▶ [Entries on where targets appear]
----------

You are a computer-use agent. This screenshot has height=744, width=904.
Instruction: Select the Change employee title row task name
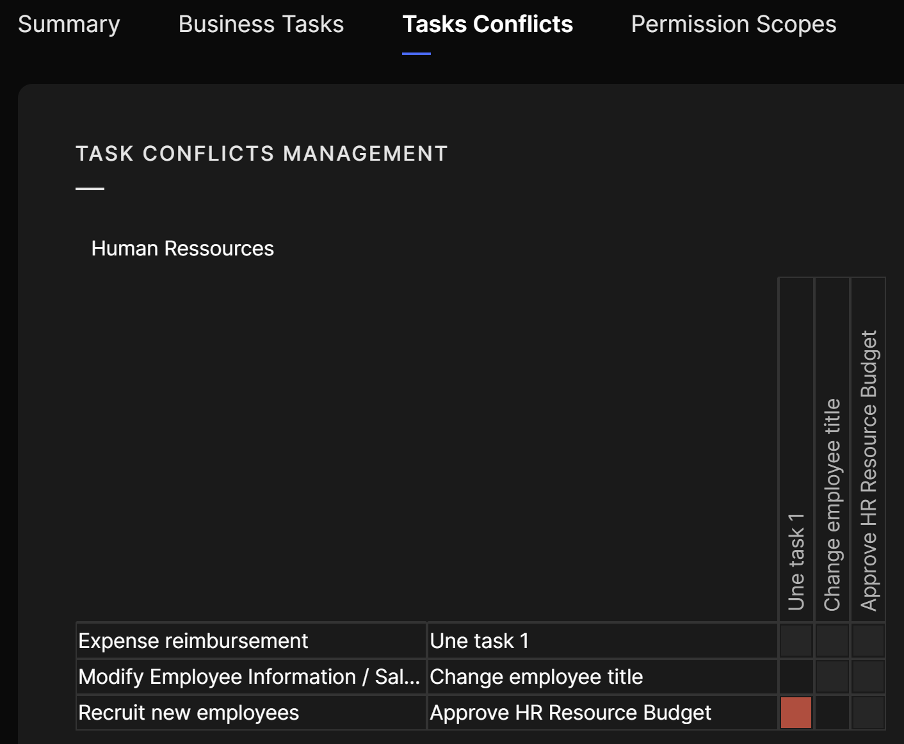tap(536, 677)

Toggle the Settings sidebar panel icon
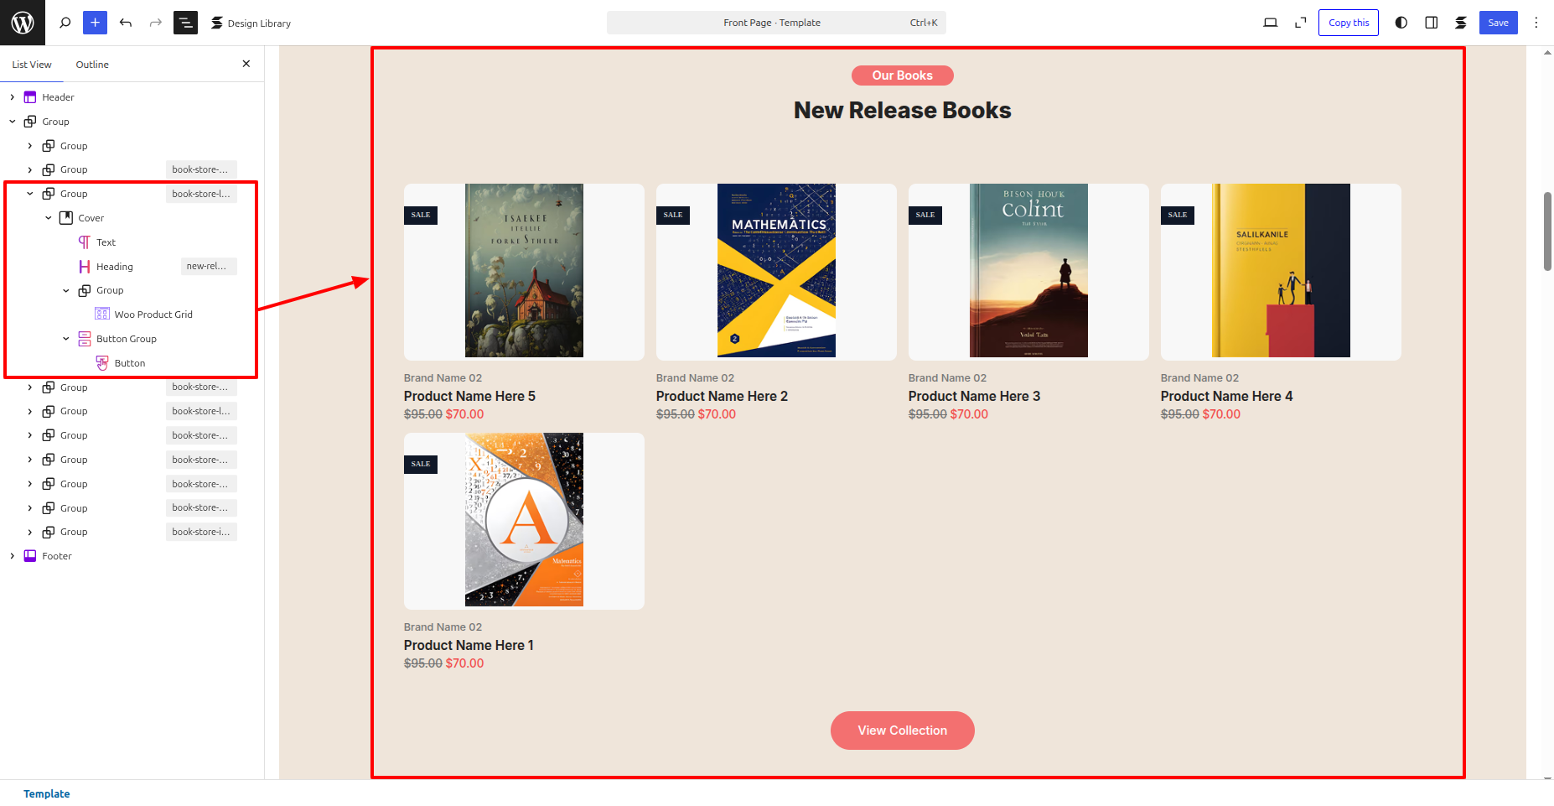1431,23
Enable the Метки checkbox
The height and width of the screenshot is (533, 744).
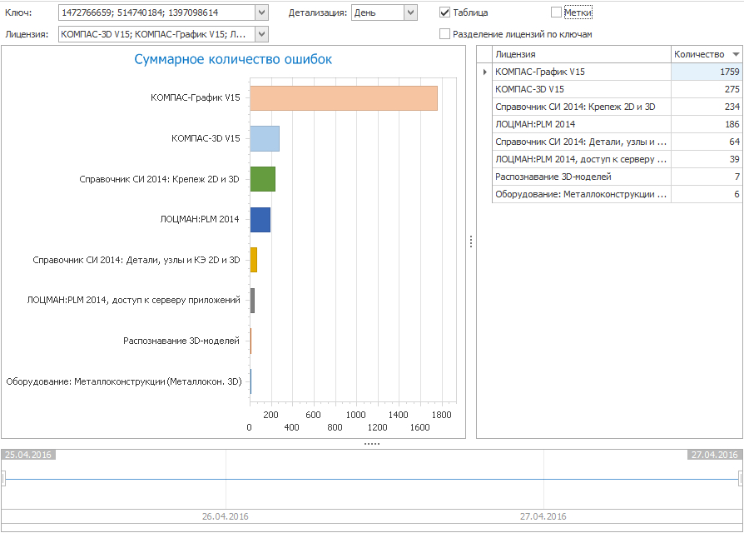coord(556,12)

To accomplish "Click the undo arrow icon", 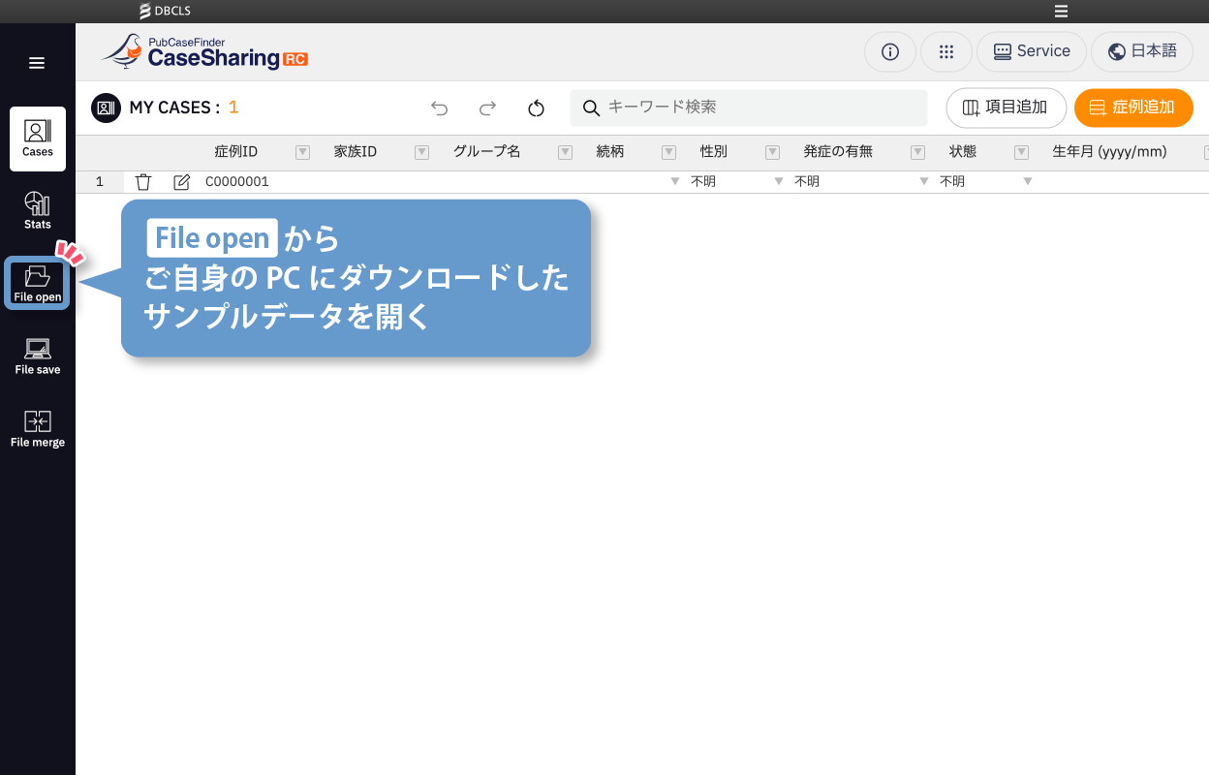I will coord(440,109).
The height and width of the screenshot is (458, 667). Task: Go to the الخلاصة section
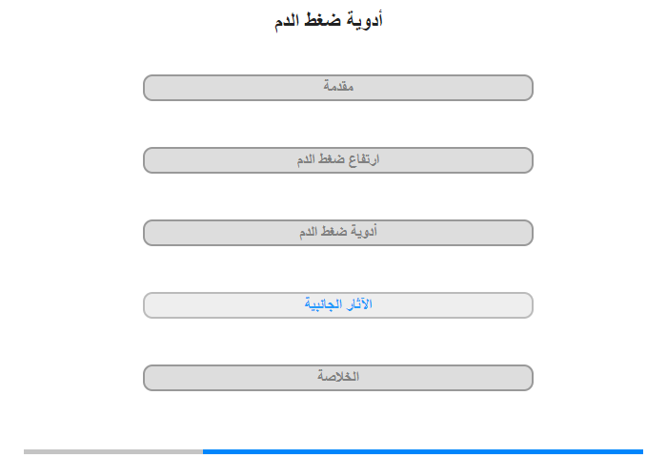(338, 378)
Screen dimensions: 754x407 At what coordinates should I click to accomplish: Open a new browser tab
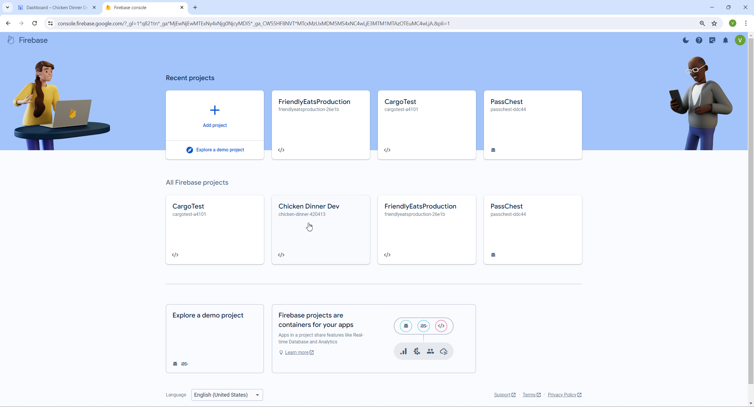(x=195, y=7)
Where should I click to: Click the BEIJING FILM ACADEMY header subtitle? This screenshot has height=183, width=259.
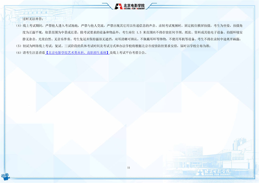134,9
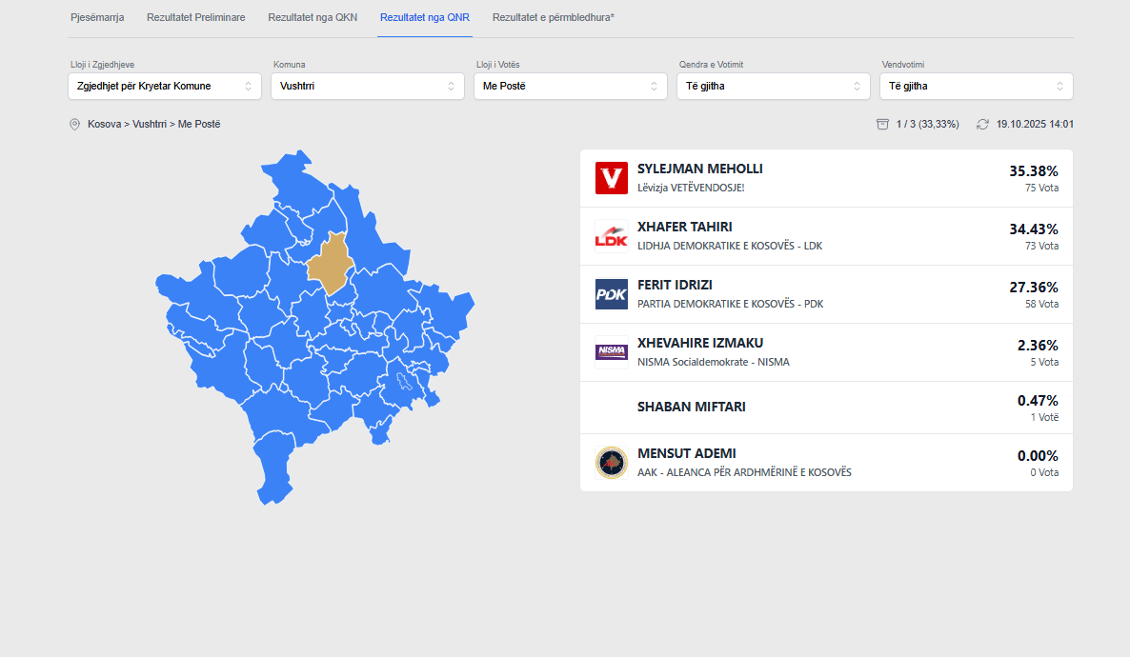Image resolution: width=1130 pixels, height=657 pixels.
Task: Switch to the Pjesëmarrja tab
Action: click(x=97, y=18)
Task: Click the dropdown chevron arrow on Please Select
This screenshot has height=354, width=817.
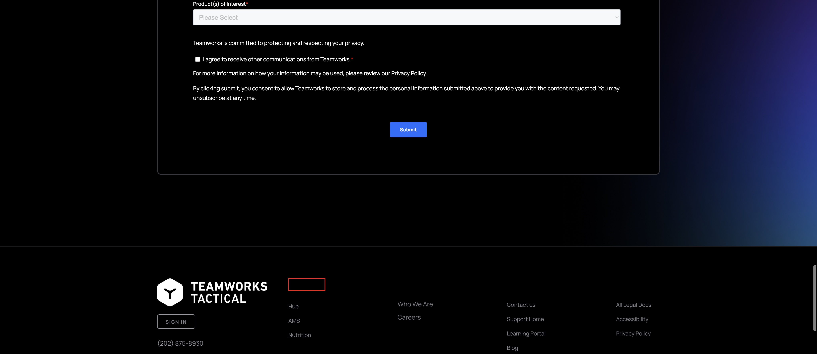Action: click(617, 17)
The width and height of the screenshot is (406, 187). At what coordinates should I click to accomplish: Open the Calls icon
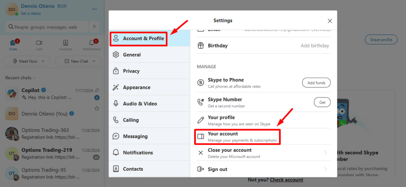click(x=39, y=43)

----------

Count the lines in the entries above that contain the word "This", with case counting. Give only the number.

3